Entries supplied:
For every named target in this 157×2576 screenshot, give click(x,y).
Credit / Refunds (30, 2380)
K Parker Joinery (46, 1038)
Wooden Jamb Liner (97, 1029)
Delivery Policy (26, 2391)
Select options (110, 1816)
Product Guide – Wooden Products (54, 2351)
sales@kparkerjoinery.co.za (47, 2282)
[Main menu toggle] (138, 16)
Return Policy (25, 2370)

Task objective:
Whatever lies between the line containing "K Parker Joinery (46, 1038)" and the final line above, both included, must be returned exactly.

Problem solution:
K Parker Joinery (46, 1038)
Wooden Jamb Liner (97, 1029)
Delivery Policy (26, 2391)
Select options (110, 1816)
Product Guide – Wooden Products (54, 2351)
sales@kparkerjoinery.co.za (47, 2282)
[Main menu toggle] (138, 16)
Return Policy (25, 2370)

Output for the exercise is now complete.